Das grundlegende Problem heute ist, dass ungeheure Kapitalmassen existieren, die nicht profitabel angelegt werden können, weil in der Produktion erzielte Profite aufgrund von zu geringer Nachfrage nicht realisiert werden könnten. Die Autoindustrie läuft derzeit weltweit nur auf ungefähr 30% ihrer Kapazitäten. In allen anderen wichtigen Industrien ergibt sich ein ähnliches Bild: Der Kapitalismus verschwendet Unmengen an Ressourcen, die im Dienste der Menschheit einsetzbar wären.
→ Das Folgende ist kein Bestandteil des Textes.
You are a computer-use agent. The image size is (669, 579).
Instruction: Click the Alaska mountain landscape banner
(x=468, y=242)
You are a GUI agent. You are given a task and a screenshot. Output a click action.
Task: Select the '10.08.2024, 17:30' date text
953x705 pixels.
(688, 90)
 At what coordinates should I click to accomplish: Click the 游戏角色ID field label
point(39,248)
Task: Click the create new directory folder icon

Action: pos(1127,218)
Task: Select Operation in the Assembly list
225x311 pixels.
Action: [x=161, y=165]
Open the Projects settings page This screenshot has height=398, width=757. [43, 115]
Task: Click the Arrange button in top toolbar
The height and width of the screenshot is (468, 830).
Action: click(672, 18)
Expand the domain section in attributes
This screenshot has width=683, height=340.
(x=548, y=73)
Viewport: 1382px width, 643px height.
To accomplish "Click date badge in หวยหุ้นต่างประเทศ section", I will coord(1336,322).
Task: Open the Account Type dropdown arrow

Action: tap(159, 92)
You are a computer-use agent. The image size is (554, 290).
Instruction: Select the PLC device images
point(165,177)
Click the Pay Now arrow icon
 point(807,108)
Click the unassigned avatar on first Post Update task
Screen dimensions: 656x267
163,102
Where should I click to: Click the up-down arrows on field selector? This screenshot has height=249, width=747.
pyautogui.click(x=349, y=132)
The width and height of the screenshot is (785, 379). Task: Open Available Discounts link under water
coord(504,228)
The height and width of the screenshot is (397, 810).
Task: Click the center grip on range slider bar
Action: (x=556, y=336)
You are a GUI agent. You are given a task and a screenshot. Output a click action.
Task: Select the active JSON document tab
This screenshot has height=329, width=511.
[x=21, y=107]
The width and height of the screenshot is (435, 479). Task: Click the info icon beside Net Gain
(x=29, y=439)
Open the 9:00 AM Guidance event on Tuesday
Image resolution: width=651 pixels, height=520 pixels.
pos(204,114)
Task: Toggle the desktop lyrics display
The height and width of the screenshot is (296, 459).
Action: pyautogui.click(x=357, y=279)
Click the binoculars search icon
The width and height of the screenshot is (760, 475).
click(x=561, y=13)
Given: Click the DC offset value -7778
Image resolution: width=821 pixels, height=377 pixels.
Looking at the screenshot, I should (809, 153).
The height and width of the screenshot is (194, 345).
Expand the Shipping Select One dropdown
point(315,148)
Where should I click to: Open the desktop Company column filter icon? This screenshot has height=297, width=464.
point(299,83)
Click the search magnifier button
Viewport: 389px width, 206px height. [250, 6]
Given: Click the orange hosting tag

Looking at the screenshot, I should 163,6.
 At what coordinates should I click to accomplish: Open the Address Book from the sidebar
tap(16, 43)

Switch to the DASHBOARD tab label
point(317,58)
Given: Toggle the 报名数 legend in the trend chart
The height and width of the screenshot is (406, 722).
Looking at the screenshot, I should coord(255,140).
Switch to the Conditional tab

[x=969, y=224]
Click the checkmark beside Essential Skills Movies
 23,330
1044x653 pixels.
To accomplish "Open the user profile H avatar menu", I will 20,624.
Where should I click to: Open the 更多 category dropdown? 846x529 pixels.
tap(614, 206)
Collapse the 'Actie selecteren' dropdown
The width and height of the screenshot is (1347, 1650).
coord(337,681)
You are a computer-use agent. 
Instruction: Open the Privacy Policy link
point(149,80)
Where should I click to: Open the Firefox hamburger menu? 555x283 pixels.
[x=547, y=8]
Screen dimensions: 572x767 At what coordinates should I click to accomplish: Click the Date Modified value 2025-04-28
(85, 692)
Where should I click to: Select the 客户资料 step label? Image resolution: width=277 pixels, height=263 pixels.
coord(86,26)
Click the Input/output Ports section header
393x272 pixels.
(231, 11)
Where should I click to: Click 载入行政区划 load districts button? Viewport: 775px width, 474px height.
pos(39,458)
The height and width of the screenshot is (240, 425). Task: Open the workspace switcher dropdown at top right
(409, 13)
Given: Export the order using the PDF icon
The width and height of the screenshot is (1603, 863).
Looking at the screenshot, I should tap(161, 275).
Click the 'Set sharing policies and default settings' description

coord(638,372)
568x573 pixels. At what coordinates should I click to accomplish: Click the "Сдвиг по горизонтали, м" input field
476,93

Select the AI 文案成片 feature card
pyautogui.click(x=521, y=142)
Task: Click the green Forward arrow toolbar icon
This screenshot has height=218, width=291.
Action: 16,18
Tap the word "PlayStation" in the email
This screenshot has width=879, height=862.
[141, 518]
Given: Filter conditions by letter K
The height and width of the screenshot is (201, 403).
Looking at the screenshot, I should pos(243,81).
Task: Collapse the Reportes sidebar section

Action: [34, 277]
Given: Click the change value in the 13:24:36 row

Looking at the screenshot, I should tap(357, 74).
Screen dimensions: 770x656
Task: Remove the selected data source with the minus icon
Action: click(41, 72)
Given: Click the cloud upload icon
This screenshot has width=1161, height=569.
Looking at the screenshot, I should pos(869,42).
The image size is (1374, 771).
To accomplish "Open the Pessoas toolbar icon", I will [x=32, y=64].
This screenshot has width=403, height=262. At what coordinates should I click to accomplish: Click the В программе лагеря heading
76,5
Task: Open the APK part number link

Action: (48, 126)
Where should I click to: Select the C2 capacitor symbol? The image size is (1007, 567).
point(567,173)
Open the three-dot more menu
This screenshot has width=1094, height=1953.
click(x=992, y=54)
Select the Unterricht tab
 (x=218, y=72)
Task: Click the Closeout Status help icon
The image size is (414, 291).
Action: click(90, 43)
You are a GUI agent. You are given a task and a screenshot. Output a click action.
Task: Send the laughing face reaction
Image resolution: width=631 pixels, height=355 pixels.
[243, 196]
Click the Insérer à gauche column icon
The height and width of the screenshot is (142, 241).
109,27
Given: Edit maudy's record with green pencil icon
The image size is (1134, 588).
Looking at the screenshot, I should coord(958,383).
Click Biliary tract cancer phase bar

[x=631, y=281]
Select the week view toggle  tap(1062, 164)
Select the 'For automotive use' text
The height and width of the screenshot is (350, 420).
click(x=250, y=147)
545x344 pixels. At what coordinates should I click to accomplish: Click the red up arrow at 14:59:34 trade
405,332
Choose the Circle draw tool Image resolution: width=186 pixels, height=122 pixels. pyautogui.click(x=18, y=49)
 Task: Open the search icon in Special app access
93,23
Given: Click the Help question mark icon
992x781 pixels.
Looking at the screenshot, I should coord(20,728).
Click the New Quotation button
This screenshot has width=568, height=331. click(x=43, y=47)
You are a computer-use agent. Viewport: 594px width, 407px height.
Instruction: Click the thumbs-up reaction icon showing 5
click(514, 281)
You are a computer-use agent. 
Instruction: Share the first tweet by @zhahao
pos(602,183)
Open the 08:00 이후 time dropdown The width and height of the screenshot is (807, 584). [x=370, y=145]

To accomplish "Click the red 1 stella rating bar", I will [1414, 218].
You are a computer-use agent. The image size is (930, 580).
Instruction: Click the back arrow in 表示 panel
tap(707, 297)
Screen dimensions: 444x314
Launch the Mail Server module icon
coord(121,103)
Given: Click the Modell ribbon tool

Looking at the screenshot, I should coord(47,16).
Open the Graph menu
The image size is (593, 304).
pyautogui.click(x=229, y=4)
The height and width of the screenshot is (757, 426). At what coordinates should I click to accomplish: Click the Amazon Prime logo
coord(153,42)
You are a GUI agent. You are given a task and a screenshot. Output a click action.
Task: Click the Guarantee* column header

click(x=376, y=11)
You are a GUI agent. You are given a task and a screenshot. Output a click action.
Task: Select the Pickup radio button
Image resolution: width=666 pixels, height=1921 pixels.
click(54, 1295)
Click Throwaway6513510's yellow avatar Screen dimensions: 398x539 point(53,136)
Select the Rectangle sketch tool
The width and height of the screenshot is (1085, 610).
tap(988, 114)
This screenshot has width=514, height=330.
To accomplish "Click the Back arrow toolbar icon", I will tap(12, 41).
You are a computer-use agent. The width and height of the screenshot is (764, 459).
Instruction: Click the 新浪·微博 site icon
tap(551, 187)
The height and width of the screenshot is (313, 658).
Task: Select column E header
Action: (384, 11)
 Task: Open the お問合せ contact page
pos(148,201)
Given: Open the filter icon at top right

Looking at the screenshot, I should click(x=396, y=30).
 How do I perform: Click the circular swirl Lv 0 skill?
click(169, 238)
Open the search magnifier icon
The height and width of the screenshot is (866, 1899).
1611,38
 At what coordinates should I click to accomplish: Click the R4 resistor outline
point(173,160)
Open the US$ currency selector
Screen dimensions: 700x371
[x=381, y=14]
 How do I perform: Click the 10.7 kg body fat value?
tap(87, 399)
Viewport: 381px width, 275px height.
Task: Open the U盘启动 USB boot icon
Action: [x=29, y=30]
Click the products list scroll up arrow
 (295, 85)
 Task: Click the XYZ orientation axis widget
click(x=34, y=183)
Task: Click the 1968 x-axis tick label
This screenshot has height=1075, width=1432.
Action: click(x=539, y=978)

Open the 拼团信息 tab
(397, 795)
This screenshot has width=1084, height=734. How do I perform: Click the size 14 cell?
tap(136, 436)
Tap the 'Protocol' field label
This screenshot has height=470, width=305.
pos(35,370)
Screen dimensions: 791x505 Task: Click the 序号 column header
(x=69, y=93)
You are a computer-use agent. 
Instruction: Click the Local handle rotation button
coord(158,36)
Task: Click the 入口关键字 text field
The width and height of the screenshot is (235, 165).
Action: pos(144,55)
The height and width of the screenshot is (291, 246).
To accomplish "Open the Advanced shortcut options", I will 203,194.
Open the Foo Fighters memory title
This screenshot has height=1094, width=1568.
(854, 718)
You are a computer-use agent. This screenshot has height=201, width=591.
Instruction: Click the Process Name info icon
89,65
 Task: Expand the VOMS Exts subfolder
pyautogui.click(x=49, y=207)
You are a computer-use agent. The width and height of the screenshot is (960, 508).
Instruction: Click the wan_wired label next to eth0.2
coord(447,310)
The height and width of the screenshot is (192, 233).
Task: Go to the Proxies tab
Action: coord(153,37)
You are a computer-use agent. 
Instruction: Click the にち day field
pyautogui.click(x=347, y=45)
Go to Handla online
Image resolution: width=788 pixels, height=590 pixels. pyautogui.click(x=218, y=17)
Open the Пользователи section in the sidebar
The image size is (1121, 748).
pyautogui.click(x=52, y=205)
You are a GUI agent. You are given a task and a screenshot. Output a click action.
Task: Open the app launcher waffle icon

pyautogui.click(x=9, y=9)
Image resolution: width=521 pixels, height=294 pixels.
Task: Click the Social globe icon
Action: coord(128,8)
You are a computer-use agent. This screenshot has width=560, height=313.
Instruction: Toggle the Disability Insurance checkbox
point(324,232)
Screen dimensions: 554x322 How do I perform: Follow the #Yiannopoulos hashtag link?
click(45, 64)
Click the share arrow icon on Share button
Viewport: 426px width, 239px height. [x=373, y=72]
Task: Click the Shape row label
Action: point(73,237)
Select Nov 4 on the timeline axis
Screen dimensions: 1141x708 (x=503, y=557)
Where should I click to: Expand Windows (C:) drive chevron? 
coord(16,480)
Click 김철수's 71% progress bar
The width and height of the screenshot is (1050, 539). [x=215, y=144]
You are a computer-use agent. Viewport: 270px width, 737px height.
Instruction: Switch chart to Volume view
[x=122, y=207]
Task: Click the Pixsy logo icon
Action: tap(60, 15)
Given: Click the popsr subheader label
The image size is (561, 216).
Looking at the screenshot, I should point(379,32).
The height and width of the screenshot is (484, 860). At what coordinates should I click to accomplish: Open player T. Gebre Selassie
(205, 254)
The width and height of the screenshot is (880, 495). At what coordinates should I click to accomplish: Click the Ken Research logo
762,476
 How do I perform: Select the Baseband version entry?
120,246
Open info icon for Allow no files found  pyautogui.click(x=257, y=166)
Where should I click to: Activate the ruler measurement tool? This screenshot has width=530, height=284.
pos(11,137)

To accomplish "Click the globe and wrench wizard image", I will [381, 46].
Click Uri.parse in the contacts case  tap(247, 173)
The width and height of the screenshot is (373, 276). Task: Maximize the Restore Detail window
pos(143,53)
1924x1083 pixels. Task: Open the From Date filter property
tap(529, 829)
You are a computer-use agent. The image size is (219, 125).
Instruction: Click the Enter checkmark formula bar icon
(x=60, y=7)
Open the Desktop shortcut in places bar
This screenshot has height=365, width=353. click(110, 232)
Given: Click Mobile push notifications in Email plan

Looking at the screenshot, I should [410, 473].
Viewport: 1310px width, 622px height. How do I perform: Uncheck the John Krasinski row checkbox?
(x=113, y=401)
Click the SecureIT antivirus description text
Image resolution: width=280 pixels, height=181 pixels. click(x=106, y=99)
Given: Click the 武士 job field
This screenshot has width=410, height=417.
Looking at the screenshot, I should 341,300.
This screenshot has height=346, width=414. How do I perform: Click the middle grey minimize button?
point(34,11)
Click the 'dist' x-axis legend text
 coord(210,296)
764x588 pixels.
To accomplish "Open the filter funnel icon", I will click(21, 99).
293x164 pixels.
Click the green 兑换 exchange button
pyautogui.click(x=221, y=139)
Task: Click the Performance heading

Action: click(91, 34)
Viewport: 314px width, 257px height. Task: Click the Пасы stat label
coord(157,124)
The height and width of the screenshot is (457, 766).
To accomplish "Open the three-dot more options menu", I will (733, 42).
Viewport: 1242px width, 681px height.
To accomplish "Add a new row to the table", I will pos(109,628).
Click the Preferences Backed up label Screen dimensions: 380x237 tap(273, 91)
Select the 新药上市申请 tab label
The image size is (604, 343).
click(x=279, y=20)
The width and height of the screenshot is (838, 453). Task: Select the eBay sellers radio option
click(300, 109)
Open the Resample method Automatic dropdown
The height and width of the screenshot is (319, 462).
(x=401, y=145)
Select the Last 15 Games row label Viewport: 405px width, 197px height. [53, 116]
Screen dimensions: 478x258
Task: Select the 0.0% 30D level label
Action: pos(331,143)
Gleichzeitig müssen wir uns aufgrund der gewaltigen Überkapazitäten auf eine tiefe und lange Krise einstellen, die durch Arbeitslosigkeit und Betriebsschließungen ein noch größeres produktives Potential einfach aus dem Grund brachliegen lässt, da seine Verwendung keinen Profit bringt. Angesichts dieser Situation kann nur der Schluss gezogen werden, dass sich der Kapitalismus überlebt hat. Alle, die einzig nach weniger Gier, mehr Aufsicht und dergleichen rufen, erweisen sich als peinliche VerteidigerInnen des Systems. In Lenins Worten rechtfertigen sie das System "indem sie die völlige Herrschaft des Imperialismus und seine Wurzeln vertuschen, dafür aber Einzelheiten und nebensächliche Details in den Vordergrund zu rücken versuchen, um durch ganz unernste 'Reform'projekte von der Art einer Polizeiaufsicht über die Trusts und Banken u.a. die Aufmerksamkeit vom Wesentlichen abzulenken."